Très simple à expliquer, le paysage, en dépit de la diversité de ses aspects. Le puissant massif qui couvre la Norvège septentrionale s’élève à peu près partout à pic au-dessus de l’océan, en falaises gigantesques, précédé d’îles montueuses pareilles à des blocs détachés de l’énorme édifice continental. De Throndhjem au cap Nord le vapeur longe la base de cette formidable muraille. À droite c’est un entassement de pics et d’escarpements fantastiques ; à gauche, un archipel infini, dissimulant presque complètement la vue de l’océan ; à peine de loin en loin, par l’entrebâillement d’un chenal, un bout de mer bleue apparaît-il dans un horizon vague de mirage. Entre Throndhjem et Bodö, le skjœrgaard atteint son plus grand développement, composé de centaines et même de milliers de rochers essaimés jusqu’à 50 kilomètres au large. Derrière cette épaisse digue la nappe des fjords reste calme ; pas la plus légère houle, pas la moindre risée à la surface de l’eau.

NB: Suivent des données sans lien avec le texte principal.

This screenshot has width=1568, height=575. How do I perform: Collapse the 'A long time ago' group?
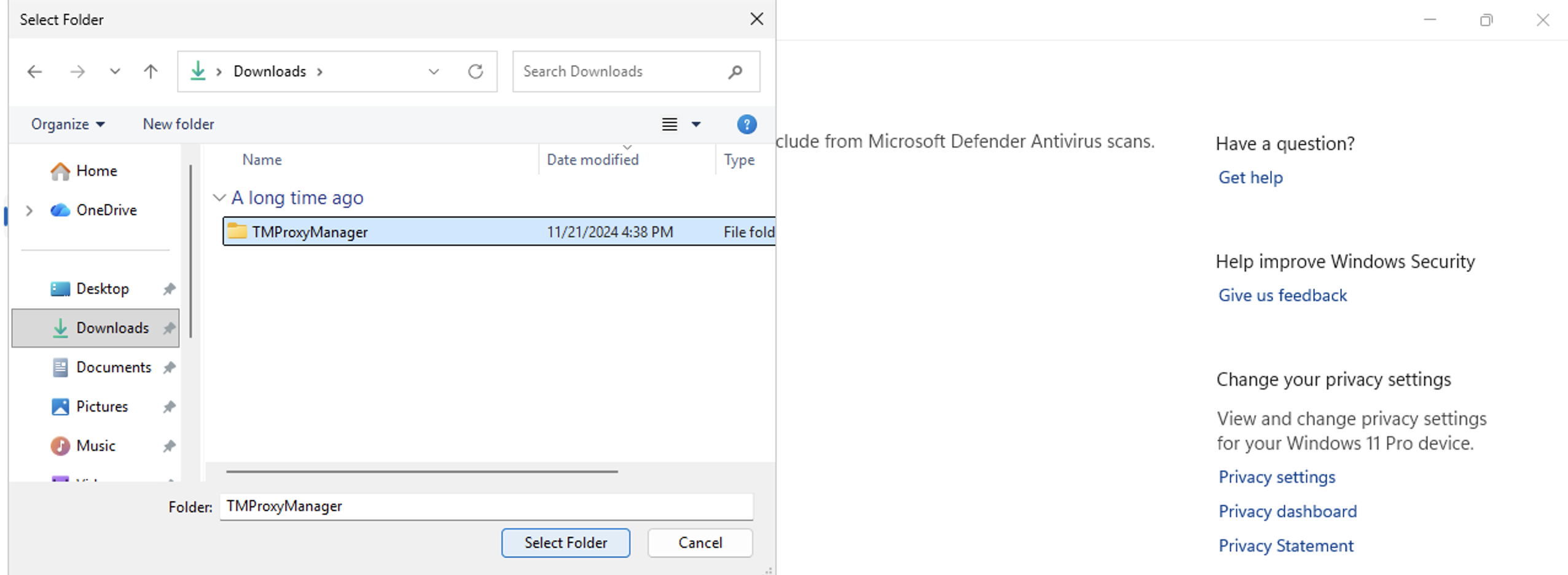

Toutes ces pierres sont polies, comme passées à la meule ; toutes ces montagnes grattées et émoussées ; des îlots très bas ont l’aspect d’œufs flottant à la surface de la mer. L’énorme coupole de glace qui a recouvert le Nord scandinave durant la période quaternaire a étendu sur l’archipel son épais revêtement cristallin. La lente friction des glaciers a poli les cimes, érodé les aspérités, strié les monticules, et à travers les siècles ce faciès singulier s’est maintenu intact.
Charles Rabot, Au cap Nord. Aux fjords de Norvège et aux forêts de Suède, Hachette.
Dans tout l’immense développement de côtes qui s’étend de Throndhjem à la frontière russe, on ne compte que cinq petites agglomérations urbaines : Bodö, Tromsö, Hammerfest, Vadsö, Vardö, plus deux ou trois autres bourgades. Les cartes portent bien un certain nombre de noms inscrits en gros caractères comme ceux de villes importantes ; ce sont simplement des centres administratifs, religieux ou commerciaux, la résidence d’un lendsman ou d’un marchand, un kirkeplads (une église et l’habitation du pasteur) ; mais d’habitants point : ouailles et administrés vivent dispersés aux quatre coins de l’horizon, sur les îles et les rives des fjords. Cet isolement, qui paraît si pénible aux Méridionaux, semble recherché par les Norvégiens. Un indigène fonde-t-il un gaard, jamais il ne l’établit près d’une habitation préexistante, mais va s’installer en plein désert. Plus au nord, sur la frontière russe, ce trait de caractère scandinave devient particulièrement apparent. En Norvège, tous les colons vivent solitaires au milieu des forêts et des montagnes, tandis qu’en Russie ils se réunissent en petits villages. Les Slaves ont au plus haut degré l’instinct de l’association, de la vie en commun ; chez les Scandinaves dominent, au contraire, l’individualisme et l’amour de l’indépendance.
Toute entrave à l’exercice de la liberté individuelle paraît insupportable aux Norvégiens et l’isolement leur a appris à ne compter que sur leur énergie et leurs forces. Aussi bien, les paysans nordlandais présentent le développement le plus complet de la personnalité humaine. Ce sont des sauvages civilisés. Aux qualités des primitifs ils joignent celles des hommes modernes. Tous ces pêcheurs ont une instruction de beaucoup supérieure à celle des mêmes couches sociales en Europe, mais chez eux la culture intellectuelle n’a éveillé ni haine ni envie.
Charles Rabot, Au cap Nord. Aux fjords de Norvège et aux forêts de Suède, Hachette.